REQUIREMENT: Would you please set down the entries below exactly as shown?

== Segment start ==

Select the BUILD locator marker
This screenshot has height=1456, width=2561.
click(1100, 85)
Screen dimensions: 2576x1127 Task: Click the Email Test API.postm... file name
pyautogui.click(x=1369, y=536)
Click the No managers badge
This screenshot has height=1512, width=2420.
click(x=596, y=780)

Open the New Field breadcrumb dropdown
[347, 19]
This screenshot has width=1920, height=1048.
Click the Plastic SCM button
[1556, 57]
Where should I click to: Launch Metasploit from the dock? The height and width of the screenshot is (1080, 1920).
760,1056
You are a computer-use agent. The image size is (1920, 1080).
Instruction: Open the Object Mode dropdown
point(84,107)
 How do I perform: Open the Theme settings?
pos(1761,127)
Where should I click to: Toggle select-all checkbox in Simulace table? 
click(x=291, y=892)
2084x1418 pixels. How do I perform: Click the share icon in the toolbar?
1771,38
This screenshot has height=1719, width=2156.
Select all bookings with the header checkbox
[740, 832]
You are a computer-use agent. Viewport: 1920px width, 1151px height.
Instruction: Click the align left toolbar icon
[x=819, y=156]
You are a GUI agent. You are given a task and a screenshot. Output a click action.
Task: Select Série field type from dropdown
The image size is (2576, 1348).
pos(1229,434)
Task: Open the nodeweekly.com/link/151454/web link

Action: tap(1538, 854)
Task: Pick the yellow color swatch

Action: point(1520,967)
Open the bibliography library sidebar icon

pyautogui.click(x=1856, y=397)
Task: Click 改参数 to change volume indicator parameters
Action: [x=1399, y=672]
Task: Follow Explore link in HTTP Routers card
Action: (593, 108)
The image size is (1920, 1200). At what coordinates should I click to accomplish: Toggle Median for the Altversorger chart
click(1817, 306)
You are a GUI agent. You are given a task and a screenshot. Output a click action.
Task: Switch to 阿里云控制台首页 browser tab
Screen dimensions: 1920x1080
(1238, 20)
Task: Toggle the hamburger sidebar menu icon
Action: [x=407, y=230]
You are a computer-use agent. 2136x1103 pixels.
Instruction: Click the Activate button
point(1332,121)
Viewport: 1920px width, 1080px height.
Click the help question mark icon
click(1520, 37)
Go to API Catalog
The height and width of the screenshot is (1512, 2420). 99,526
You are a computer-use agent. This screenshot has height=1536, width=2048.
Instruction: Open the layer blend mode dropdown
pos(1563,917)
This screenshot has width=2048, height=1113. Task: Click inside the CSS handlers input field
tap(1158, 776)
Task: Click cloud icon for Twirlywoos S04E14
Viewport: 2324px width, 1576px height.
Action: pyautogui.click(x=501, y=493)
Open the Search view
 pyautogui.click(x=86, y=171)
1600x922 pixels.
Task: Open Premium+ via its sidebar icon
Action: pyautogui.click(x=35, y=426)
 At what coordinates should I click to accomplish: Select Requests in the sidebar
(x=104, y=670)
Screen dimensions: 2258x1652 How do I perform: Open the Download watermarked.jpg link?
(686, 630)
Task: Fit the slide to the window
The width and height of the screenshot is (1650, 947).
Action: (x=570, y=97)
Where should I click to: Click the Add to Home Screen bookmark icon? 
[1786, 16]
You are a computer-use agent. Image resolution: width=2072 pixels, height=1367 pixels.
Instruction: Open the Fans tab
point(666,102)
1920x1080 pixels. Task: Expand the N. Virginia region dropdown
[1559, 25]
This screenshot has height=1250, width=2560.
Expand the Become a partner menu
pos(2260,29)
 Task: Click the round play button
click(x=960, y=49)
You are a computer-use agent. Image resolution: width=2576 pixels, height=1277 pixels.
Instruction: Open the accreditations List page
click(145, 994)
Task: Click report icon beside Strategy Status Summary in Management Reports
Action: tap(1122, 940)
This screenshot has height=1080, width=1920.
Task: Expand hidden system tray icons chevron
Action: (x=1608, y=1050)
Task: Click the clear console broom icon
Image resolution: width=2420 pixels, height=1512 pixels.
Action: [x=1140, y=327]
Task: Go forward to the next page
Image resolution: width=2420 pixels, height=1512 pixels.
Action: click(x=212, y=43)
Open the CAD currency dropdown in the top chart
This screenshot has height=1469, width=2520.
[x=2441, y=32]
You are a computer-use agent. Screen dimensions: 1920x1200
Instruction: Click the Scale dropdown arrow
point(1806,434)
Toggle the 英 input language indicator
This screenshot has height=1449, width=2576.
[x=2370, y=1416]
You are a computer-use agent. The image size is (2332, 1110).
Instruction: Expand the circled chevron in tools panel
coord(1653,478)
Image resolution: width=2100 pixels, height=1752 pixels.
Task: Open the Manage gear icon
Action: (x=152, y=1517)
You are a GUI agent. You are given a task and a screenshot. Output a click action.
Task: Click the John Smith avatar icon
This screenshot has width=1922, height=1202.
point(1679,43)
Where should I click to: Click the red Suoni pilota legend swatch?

== Segment end ==

EXERCISE SOLUTION:
Select the BUILD locator marker
This screenshot has height=1456, width=2561.
click(1100, 85)
Screen dimensions: 2576x1127 Task: Click the Email Test API.postm... file name
pyautogui.click(x=1369, y=536)
Click the No managers badge
This screenshot has height=1512, width=2420.
click(x=596, y=780)

Open the New Field breadcrumb dropdown
[347, 19]
This screenshot has width=1920, height=1048.
Click the Plastic SCM button
[1556, 57]
Where should I click to: Launch Metasploit from the dock? The height and width of the screenshot is (1080, 1920).
760,1056
You are a computer-use agent. The image size is (1920, 1080).
Instruction: Open the Object Mode dropdown
point(84,107)
 How do I perform: Open the Theme settings?
pos(1761,127)
Where should I click to: Toggle select-all checkbox in Simulace table? 
click(x=291, y=892)
2084x1418 pixels. How do I perform: Click the share icon in the toolbar?
1771,38
This screenshot has height=1719, width=2156.
Select all bookings with the header checkbox
[740, 832]
You are a computer-use agent. Viewport: 1920px width, 1151px height.
Instruction: Click the align left toolbar icon
[x=819, y=156]
You are a GUI agent. You are given a task and a screenshot. Output a click action.
Task: Select Série field type from dropdown
The image size is (2576, 1348).
pos(1229,434)
Task: Open the nodeweekly.com/link/151454/web link

Action: tap(1538, 854)
Task: Pick the yellow color swatch

Action: point(1520,967)
Open the bibliography library sidebar icon

pyautogui.click(x=1856, y=397)
Task: Click 改参数 to change volume indicator parameters
Action: [x=1399, y=672]
Task: Follow Explore link in HTTP Routers card
Action: (593, 108)
The image size is (1920, 1200). At what coordinates should I click to accomplish: Toggle Median for the Altversorger chart
click(1817, 306)
You are a GUI agent. You are given a task and a screenshot. Output a click action.
Task: Switch to 阿里云控制台首页 browser tab
Screen dimensions: 1920x1080
(1238, 20)
Task: Toggle the hamburger sidebar menu icon
Action: [x=407, y=230]
You are a computer-use agent. 2136x1103 pixels.
Instruction: Click the Activate button
point(1332,121)
Viewport: 1920px width, 1080px height.
Click the help question mark icon
click(1520, 37)
Go to API Catalog
The height and width of the screenshot is (1512, 2420). 99,526
You are a computer-use agent. This screenshot has height=1536, width=2048.
Instruction: Open the layer blend mode dropdown
pos(1563,917)
This screenshot has width=2048, height=1113. Task: Click inside the CSS handlers input field
tap(1158, 776)
Task: Click cloud icon for Twirlywoos S04E14
Viewport: 2324px width, 1576px height.
Action: pyautogui.click(x=501, y=493)
Open the Search view
 pyautogui.click(x=86, y=171)
1600x922 pixels.
Task: Open Premium+ via its sidebar icon
Action: pyautogui.click(x=35, y=426)
 At what coordinates should I click to accomplish: Select Requests in the sidebar
(x=104, y=670)
Screen dimensions: 2258x1652 How do I perform: Open the Download watermarked.jpg link?
(686, 630)
Task: Fit the slide to the window
The width and height of the screenshot is (1650, 947).
Action: (x=570, y=97)
Where should I click to: Click the Add to Home Screen bookmark icon? 
[1786, 16]
You are a computer-use agent. Image resolution: width=2072 pixels, height=1367 pixels.
Instruction: Open the Fans tab
point(666,102)
1920x1080 pixels. Task: Expand the N. Virginia region dropdown
[1559, 25]
This screenshot has height=1250, width=2560.
Expand the Become a partner menu
pos(2260,29)
 Task: Click the round play button
click(x=960, y=49)
You are a computer-use agent. Image resolution: width=2576 pixels, height=1277 pixels.
Instruction: Open the accreditations List page
click(145, 994)
Task: Click report icon beside Strategy Status Summary in Management Reports
Action: tap(1122, 940)
This screenshot has height=1080, width=1920.
Task: Expand hidden system tray icons chevron
Action: (x=1608, y=1050)
Task: Click the clear console broom icon
Image resolution: width=2420 pixels, height=1512 pixels.
Action: [x=1140, y=327]
Task: Go forward to the next page
Image resolution: width=2420 pixels, height=1512 pixels.
Action: click(x=212, y=43)
Open the CAD currency dropdown in the top chart
This screenshot has height=1469, width=2520.
[x=2441, y=32]
You are a computer-use agent. Screen dimensions: 1920x1200
Instruction: Click the Scale dropdown arrow
point(1806,434)
Toggle the 英 input language indicator
This screenshot has height=1449, width=2576.
[x=2370, y=1416]
You are a computer-use agent. The image size is (2332, 1110).
Instruction: Expand the circled chevron in tools panel
coord(1653,478)
Image resolution: width=2100 pixels, height=1752 pixels.
Task: Open the Manage gear icon
Action: (x=152, y=1517)
You are a GUI agent. You are given a task and a screenshot. Output a click action.
Task: Click the John Smith avatar icon
This screenshot has width=1922, height=1202.
point(1679,43)
Where should I click to: Click the red Suoni pilota legend swatch?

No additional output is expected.